Cicero's Canons of Rhetoric
Logos - Pathos/Ethos
Invention
Arrangement -
Organizing ideas
Style - Flair, fashion; impressing an audience
Memory
Delivery


Time for a drink.

From Commercials
"It is both incredible and unbelievable." A car commercial, what else?

"Money shouldn't slow you down." A credit card company commercial.

From Glancing Through Isiah Berlin's Russian Thinkers
"Most Russian historians are agreed that the great social schism between the educated and the 'dark folk' in Russian history sprang from the wound inflicted on Russian history by Peter the Great. In his reforming zeal Peter sent selected young men into the western world, and when they had acquired the languages of the west and the various new arts and skills which sprang from the scientific revolution of the seventeenth century, brought them back to become the leaders of that new social order which, with ruthless and violent haste, he imposed upon his feudal land. In this way he created a small class of new men ... these, in due course, became a small managerial and bureaucratic oligarchy, set above the people, no longer sharing in their still medieval culture; cut off from them irrevocably. The government of this large and unruly nation became constantly more difficult, as social and economic conditions in Russia increasingly diverged from the progressing west. With the widening of the gulf, greater and greater repression had to be exercised by the ruling elite. The small group of governors thus grew more and more estranged from the people they were set to govern." [p. 117, Penguin Books, 1982.]

The only Russian history I really know I've learned from Berlin's book--and from a couple of PBS specials, like the one on Catherine the Great after Peter left her with the mess of his reformation tactics and she almost relented and lessened the burden on the Russian peasantry, because of attacks from Voltaire, though, Katie bar the door, she slipped back into her royal ignorance and became more oppressive than ever.

I've been tricked into becoming interested in Russian history by recent posts on www.languagehat.com. l hat's my man when it comes to Russian history. I know he tried to live in Moscow one time and I know he speaks Russian fairly well and I've heard him any times, in person, exude his fascination with Russian people and Russian thinkers. l hat's enormous reading capacity gives him a library of Russian texts within his colossal memory's vaults--you gotta have a good memory (a mathematical way of remembering) to be a linquist--don't ya? All I'm suggesting, if you're not up on Russian stuff, tune in to www.languagehat.com these days and catch some of his Russian-leaning (learning) posts. I can still see l hat in his Russian sable hat piled high on his head, a ragged black overcoat pulled high-collared around him, his breathing blowing cold smoke as he chugged from his apartment up to big, gaudy, Uncle-Joe proud Moscow University in 10-below-zero temperatures--like Gogol following his nose.

wood s lot
Of all the blogs I've ventured onto in the blogosphere, wood s lot continues to amaze me. I don't see how the Canadian dude does it; it's marvelous; it's full of poetry, photography--where does he get these photos!!!, literature--why even politics--WHY HE'S EVEN POSTED The Daily Growler's thegrowlingwolf's growling occasionally, like recently posting my post describing Georgie Porgie Bushy Boy's 1000 Points of Light Brigades in his own words--thegrowlingwolf taking on the phony president's identity and talking Bush backward talk and shit. Mostly shit, but relevant shit.

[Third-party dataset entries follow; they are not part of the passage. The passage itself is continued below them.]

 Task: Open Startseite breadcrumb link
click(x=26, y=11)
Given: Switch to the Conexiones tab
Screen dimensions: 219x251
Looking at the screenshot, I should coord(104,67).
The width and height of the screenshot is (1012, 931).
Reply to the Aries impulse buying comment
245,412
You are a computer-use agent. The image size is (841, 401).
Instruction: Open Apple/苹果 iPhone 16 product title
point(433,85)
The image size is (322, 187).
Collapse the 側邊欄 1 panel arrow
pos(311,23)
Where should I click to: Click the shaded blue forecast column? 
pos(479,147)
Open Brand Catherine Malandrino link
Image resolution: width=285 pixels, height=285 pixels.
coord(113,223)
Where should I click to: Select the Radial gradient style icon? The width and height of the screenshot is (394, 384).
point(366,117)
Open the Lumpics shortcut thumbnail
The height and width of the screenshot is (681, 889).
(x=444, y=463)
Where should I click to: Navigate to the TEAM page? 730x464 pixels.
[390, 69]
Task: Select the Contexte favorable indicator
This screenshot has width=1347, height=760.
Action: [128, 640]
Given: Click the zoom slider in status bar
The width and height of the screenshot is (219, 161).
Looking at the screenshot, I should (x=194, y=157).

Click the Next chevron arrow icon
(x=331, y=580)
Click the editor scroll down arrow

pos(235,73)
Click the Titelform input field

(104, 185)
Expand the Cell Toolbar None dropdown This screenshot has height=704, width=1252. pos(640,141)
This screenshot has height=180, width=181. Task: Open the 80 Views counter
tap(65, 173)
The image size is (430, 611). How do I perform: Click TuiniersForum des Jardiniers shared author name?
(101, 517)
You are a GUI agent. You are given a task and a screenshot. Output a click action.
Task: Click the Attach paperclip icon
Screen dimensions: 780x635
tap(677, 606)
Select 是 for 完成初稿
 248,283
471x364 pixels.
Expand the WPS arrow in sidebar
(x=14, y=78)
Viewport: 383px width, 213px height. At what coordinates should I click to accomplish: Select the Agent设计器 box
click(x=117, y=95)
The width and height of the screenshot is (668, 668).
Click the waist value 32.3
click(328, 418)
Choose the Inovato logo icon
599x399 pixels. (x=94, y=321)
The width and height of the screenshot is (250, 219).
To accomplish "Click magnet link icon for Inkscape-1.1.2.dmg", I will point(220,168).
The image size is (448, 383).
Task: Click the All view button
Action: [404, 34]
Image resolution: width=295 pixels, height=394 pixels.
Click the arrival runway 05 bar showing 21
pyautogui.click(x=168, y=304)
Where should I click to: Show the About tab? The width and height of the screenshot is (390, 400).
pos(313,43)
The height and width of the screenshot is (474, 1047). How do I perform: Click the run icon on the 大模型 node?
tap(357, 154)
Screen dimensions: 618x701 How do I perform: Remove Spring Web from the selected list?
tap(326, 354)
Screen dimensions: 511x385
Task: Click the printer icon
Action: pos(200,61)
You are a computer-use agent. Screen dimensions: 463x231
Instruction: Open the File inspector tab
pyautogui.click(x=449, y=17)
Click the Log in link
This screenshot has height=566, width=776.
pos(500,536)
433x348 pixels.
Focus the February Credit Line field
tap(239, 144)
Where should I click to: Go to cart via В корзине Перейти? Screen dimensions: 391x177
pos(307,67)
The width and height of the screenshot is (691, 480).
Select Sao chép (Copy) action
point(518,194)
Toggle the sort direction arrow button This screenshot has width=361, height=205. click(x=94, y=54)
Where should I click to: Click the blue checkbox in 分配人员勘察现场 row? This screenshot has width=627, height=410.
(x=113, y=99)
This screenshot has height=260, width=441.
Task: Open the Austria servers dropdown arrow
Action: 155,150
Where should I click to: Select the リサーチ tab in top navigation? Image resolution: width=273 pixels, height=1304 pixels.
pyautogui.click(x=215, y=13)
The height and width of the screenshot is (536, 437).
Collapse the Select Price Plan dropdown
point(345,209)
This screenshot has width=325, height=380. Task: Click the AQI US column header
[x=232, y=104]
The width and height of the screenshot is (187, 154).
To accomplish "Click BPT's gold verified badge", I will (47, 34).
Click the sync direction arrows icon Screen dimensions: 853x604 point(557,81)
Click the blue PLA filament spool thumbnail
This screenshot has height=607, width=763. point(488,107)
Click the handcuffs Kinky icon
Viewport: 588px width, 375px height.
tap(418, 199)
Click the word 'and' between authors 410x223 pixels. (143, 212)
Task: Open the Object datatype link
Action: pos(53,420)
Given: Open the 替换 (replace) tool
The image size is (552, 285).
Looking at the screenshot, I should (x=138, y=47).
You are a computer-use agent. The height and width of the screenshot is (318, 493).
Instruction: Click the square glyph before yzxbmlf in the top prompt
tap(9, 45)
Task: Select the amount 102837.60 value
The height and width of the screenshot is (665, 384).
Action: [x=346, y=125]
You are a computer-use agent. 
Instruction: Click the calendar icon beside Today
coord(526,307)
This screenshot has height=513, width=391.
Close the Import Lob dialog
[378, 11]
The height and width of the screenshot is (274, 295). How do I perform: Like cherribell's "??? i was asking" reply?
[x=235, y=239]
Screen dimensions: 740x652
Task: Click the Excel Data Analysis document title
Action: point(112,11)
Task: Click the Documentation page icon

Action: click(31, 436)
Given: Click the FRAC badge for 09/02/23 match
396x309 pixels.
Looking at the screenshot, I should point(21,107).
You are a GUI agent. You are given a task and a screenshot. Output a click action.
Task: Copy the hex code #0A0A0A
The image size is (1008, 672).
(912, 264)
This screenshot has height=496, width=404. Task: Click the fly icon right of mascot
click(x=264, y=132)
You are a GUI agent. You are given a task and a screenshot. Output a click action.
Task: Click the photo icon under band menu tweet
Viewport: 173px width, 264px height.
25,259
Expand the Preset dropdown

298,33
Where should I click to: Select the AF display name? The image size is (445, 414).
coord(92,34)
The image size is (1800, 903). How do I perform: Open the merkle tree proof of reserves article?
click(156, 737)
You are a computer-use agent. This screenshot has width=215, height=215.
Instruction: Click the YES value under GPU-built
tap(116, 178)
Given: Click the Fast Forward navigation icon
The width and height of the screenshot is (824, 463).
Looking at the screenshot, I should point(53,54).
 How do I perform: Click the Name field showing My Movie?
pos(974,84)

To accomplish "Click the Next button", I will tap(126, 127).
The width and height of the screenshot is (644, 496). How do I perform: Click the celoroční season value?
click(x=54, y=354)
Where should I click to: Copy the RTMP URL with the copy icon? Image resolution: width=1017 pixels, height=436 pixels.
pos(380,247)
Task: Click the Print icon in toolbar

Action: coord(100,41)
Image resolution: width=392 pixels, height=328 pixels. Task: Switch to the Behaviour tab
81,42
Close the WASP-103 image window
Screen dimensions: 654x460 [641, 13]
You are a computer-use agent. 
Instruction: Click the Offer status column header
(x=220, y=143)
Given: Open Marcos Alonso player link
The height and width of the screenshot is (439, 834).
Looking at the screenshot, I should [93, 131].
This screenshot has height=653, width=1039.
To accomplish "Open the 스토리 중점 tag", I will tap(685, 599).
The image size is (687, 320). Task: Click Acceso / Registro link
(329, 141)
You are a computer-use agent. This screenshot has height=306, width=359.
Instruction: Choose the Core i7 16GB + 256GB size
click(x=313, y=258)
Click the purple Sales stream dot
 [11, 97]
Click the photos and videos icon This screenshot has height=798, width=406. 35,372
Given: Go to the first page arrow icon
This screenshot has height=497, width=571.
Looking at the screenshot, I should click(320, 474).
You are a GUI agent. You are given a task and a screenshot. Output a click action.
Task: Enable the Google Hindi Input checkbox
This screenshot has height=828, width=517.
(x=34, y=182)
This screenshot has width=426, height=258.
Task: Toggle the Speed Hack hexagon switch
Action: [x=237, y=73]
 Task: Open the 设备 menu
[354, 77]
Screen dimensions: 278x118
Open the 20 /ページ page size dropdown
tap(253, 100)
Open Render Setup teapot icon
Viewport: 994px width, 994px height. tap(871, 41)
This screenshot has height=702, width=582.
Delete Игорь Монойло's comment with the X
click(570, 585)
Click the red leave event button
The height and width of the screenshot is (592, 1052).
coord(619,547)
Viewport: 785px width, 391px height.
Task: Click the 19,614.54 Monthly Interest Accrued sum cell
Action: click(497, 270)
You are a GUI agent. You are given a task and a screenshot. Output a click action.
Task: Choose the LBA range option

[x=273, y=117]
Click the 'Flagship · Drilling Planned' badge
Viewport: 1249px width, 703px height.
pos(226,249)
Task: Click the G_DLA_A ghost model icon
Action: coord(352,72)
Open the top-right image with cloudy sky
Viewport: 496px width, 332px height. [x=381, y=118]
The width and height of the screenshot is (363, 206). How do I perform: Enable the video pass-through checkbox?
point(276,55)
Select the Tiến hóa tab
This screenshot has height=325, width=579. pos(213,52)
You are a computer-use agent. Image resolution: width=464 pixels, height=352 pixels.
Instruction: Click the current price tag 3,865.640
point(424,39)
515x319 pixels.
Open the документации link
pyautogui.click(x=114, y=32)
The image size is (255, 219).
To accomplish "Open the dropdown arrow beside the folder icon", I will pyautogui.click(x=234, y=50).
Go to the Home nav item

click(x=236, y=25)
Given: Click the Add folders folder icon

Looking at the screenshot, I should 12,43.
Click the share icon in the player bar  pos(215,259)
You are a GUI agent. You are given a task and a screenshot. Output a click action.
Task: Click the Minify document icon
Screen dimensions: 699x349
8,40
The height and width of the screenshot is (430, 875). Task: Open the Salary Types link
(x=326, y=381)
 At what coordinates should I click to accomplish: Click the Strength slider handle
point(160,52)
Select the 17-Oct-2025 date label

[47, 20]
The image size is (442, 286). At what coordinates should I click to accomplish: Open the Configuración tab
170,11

If you'd like a daily intellectual delight, then bookmark wood s lot-- you can get to it over in The Daily Growler sidebar link list--I only list two blogs, www.languagehat.com and wood s lot. The best blogs I've found so far, though I did find a blog on nanoengineering that I'm looking into right now. Nanoengineering is good stuff, man.

thegrowlingwolf
for The Daily Growler

From wood s lot--How 'bout a Little Jimmy Joyce?
Now gode. Let us leave theories there and return to here's here. Now hear. 'Tis gode again. The teak coffin, Pughglasspanelfitted, feets to the east, was to turn in later, and pitly patly near the porpus, materially effecting the cause. And this, liever, is the thinghowe. Any number of conservative public bodies, through a number of select and other committees having power to add to their number, before voting themselves and himself, town, port and garrison, by a fit and proper resolution, following a koorts order of the groundwet, once for all out of plotty existence, as a forescut, so you maateskippey might to you cuttinrunner on a neuw pack of klerds, made him, while his body still persisted, their present of a protem grave in Moyelta of the best Lough Neagh pattern, then as much in demand among misonesans as the Isle of Man today among limniphobes.